Kampagne für Ökologische Kinderrechte
Lebensbaum unterstützt terre-des-hommes
Kinder haben ein Recht auf eine saubere Umwelt als Grundlage für ein gesundes Leben. Dafür setzt sich das Kinderhilfswerk terre des hommes mit seiner neuen Kampagne für „Ökologische Kinderrechte“ ein.
Naturkosthersteller Lebensbaum unterstützt die Aktion „Ökologische Kinderrechte“ und macht sich damit für die weltweite Verbreitung des Ökolandbaus stark. Die Kampagne startete am Freitag, dem 27.5., mit einer Auftaktveranstaltung im Frankfurter Kindermuseum.

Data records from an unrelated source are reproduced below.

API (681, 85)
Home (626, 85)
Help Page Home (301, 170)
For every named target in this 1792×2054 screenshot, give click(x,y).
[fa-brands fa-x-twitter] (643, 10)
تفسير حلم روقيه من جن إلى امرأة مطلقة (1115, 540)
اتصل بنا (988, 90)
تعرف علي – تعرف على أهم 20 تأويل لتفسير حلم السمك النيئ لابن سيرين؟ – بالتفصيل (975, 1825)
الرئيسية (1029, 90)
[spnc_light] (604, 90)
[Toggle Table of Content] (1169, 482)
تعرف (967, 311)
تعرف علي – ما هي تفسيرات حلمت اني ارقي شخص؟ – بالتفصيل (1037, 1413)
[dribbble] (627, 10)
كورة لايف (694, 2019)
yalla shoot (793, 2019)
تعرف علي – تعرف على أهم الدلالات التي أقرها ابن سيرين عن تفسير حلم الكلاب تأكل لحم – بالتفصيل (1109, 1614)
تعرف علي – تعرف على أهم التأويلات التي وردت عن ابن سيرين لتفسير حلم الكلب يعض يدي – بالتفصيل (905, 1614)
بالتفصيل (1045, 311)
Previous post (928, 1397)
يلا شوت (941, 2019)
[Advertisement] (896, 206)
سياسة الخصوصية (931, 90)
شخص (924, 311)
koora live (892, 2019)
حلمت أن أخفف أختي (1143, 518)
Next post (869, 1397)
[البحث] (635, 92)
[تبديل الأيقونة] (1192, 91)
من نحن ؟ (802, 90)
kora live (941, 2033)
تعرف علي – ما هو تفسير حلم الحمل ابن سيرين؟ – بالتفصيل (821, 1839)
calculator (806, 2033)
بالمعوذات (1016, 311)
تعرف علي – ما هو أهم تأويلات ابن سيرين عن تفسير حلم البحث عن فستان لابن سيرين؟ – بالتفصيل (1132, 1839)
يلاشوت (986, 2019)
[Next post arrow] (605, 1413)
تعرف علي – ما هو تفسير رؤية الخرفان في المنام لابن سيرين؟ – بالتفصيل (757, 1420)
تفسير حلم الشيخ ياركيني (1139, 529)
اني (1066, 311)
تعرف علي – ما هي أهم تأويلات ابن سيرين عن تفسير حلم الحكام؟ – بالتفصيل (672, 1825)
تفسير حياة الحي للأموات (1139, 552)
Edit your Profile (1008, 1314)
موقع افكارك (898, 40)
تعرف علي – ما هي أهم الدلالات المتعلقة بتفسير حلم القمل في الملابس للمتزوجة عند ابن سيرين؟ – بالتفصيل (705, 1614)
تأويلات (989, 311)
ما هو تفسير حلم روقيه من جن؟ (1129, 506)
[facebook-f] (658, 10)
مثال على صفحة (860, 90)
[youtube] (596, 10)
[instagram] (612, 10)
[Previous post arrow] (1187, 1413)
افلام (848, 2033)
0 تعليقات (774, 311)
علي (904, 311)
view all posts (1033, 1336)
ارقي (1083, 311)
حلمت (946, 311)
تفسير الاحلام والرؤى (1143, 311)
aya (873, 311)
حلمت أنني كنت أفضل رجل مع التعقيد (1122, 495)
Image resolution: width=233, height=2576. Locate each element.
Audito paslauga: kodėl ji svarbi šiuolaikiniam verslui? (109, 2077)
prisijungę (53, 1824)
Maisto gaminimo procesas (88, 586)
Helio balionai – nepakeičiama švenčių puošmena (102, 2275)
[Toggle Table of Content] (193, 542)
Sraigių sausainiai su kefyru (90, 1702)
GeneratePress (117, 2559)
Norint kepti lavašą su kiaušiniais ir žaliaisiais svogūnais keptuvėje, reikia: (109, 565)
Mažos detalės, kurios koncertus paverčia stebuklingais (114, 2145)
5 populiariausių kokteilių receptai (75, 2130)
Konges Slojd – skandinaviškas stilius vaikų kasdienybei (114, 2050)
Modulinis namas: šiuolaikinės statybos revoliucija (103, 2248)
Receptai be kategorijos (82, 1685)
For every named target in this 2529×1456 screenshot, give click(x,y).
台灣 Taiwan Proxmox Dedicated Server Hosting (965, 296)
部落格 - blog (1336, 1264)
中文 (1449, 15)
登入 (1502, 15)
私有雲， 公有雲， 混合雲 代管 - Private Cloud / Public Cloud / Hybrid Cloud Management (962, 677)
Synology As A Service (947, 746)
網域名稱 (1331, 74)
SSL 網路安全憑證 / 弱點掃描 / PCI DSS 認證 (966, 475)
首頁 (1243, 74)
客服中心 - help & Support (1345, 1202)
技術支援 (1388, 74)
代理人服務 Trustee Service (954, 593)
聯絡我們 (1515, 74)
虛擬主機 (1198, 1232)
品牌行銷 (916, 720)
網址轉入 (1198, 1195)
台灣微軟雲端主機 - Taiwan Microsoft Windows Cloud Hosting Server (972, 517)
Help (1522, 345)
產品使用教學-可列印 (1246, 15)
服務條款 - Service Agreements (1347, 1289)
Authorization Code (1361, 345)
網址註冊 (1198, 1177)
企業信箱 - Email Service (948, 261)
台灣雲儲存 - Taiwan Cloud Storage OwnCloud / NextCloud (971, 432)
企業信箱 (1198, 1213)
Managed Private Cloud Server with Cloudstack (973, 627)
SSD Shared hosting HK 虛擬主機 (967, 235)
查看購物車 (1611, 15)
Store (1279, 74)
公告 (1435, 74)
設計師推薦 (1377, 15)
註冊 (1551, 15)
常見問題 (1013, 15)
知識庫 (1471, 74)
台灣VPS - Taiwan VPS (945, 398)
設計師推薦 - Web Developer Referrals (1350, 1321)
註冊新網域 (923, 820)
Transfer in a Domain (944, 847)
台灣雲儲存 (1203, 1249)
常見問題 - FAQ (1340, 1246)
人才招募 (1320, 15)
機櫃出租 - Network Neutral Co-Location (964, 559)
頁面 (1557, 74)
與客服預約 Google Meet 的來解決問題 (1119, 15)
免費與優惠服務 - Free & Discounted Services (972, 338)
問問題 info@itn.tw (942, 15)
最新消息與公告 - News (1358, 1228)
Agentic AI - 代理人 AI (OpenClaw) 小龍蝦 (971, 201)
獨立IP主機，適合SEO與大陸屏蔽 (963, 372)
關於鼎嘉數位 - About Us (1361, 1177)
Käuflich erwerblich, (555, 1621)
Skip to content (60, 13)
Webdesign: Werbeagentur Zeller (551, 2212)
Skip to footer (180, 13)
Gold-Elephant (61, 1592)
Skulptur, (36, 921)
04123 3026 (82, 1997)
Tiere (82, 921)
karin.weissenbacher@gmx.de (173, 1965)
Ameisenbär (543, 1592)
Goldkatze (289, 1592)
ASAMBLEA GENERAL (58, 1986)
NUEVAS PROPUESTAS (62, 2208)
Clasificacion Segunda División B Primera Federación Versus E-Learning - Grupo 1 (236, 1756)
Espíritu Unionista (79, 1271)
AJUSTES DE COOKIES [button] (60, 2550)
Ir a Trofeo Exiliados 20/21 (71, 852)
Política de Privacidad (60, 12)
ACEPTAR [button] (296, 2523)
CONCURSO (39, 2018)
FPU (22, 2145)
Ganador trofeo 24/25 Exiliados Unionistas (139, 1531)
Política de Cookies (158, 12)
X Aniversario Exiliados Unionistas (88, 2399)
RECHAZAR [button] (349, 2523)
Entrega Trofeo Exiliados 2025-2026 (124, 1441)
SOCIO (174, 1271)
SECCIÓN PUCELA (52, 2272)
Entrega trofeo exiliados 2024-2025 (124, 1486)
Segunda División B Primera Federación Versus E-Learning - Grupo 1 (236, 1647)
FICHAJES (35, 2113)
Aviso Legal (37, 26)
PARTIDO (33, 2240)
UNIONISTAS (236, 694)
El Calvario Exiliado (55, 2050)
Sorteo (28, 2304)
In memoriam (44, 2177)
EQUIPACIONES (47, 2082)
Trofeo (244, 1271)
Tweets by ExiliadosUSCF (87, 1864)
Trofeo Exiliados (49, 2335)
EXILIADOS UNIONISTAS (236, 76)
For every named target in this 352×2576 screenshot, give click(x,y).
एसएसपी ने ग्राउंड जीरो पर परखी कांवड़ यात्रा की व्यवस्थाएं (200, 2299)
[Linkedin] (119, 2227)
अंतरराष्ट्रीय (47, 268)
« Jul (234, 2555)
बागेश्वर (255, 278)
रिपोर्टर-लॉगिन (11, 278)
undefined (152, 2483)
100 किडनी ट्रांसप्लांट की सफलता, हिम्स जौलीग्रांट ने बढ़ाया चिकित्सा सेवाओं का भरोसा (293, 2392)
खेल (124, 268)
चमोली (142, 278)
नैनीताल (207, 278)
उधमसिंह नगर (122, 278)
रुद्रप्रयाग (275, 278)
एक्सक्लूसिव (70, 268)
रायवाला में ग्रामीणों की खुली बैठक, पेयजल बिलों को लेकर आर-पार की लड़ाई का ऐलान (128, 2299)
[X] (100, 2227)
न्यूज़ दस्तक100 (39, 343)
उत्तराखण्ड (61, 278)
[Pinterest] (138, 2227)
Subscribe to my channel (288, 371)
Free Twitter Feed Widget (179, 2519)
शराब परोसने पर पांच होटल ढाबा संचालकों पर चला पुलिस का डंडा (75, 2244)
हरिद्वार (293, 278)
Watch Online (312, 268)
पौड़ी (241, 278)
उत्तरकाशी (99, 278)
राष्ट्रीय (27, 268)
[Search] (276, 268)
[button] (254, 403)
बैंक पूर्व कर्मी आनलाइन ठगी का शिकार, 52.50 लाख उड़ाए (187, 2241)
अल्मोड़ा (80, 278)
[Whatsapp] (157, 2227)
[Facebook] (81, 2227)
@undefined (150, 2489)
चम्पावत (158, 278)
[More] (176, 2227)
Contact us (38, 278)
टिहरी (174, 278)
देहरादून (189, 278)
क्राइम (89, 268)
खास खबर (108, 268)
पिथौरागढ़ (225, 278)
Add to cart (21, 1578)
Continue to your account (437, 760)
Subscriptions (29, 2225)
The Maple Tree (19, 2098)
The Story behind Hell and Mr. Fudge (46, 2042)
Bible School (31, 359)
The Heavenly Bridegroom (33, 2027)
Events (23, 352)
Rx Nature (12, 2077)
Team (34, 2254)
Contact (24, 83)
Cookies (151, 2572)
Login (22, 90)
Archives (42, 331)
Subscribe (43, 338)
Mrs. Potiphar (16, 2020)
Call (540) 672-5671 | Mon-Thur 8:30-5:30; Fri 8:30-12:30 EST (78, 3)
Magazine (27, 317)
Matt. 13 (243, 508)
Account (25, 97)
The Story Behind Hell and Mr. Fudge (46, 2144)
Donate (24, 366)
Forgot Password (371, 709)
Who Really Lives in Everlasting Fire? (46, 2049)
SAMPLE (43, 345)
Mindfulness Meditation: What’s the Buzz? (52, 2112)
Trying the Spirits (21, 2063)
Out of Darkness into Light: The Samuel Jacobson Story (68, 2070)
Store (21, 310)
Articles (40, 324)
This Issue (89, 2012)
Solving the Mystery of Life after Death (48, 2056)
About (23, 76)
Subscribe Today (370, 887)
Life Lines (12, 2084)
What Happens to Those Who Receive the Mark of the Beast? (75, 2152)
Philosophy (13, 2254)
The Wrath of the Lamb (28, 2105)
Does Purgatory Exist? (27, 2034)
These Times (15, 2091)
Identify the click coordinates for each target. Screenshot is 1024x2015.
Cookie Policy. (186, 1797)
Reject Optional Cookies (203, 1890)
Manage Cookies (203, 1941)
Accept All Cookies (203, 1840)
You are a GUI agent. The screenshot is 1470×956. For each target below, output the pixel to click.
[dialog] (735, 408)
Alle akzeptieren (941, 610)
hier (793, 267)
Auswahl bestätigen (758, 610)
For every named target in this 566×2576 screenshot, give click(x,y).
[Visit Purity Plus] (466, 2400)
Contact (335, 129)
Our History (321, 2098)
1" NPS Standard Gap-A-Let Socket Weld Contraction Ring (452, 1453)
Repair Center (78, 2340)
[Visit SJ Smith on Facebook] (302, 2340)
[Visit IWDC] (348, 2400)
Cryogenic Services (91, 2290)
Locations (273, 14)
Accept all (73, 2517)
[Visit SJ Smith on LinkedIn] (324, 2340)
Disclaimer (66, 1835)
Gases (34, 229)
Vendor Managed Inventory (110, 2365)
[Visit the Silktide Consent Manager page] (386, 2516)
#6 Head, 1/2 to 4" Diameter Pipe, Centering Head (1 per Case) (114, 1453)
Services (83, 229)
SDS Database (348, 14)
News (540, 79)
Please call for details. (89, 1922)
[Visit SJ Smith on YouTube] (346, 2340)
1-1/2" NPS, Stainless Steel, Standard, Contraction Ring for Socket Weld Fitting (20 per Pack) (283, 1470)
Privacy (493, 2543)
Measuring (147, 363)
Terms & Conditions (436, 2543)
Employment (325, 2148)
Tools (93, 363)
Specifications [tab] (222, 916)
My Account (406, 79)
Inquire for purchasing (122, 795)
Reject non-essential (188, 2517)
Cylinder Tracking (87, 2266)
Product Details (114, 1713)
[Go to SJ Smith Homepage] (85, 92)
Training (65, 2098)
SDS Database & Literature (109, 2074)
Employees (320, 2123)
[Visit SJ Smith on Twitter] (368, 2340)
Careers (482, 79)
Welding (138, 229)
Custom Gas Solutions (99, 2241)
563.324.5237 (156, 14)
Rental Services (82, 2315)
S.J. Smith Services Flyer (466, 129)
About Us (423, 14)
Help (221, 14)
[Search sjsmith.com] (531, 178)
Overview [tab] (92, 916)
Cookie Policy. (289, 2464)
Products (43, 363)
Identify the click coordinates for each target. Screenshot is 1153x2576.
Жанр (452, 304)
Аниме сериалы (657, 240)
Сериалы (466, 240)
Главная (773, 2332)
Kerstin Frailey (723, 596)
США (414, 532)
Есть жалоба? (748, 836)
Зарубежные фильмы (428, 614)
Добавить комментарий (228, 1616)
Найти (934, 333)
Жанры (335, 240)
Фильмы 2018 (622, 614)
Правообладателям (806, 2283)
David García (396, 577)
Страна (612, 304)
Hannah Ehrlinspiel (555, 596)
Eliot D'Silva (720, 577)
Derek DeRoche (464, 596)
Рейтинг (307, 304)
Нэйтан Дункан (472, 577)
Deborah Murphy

Die terre-des-hommes-Kampagne auf Facebook
Der erste Teil der auf drei Jahre angelegten terre-des-hommes-Kampagne informiert über die Gefahren von Pestiziden und zeigt die Chancen, die im ökologischen Landbau stecken. Um die Thematik anschaulich zu machen, zeigt terre des hommes auf seiner Facebook-Seite das Bild einer durch Pestizide verseuchten Origami-Landschaft. User können diese Landschaft per Mausklick Stück für Stück wieder in eine intakte Umwelt verwandeln und sich über die Problematik informieren. Für jeden Mausklick sponsert Lebensbaum 1€ an terre des hommes, damit weltweit Aufklärungsarbeit zum Thema Pestizide geleistet werden kann. Insgesamt werden 5000 Mausklicks gebraucht, um die Facebook-Landschaft wieder in Ordnung zu bringen.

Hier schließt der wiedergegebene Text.